** BEGIN Reading passage **
You must own a lot of Tesla shares to make such a ridiculous statement.

> You must own a lot of Tesla shares

I do, but I also entrust my wife and kids in a Model S. I specifically bought the Model S (a used 75D) for them due to its safety record. That's worth far more to me than any Tesla shares. With that said, my wife is aware under what conditions it is safe to engage Autopilot, and is also aware that she is still the responsible party if an accident happens when it's engaged. She doesn't use her phone, she doesn't not pay attention, she is babysitting the vehicle while at speed and still has final authority.

> to make such a ridiculous statement.

You think the statement is ridiculous. 40,000 people a year die in the US driving due to human decisions. Several friends I attended high school with were killed in car accidents. Loved ones have been killed in car accidents. I don't think my statement is ridiculous in that context. These sorts of efforts are necessary to move the needle on transportation safety. Perfectly happy with my TSLA shares going to zero in the process, as long as progress is made.
** END Reading passage **
** BEGIN Data rows **
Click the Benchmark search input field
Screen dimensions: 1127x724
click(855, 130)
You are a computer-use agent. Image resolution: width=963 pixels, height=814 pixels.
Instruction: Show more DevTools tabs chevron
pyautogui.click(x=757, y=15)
** END Data rows **
What the exercise asks: From the forum reply about Tesla Autopilot, list every person or group of people from the writer's own life that the writer mentions.

Correct output:
- The writer's wife
- The writer's kids
- Several friends the writer attended high school with
- The writer's loved ones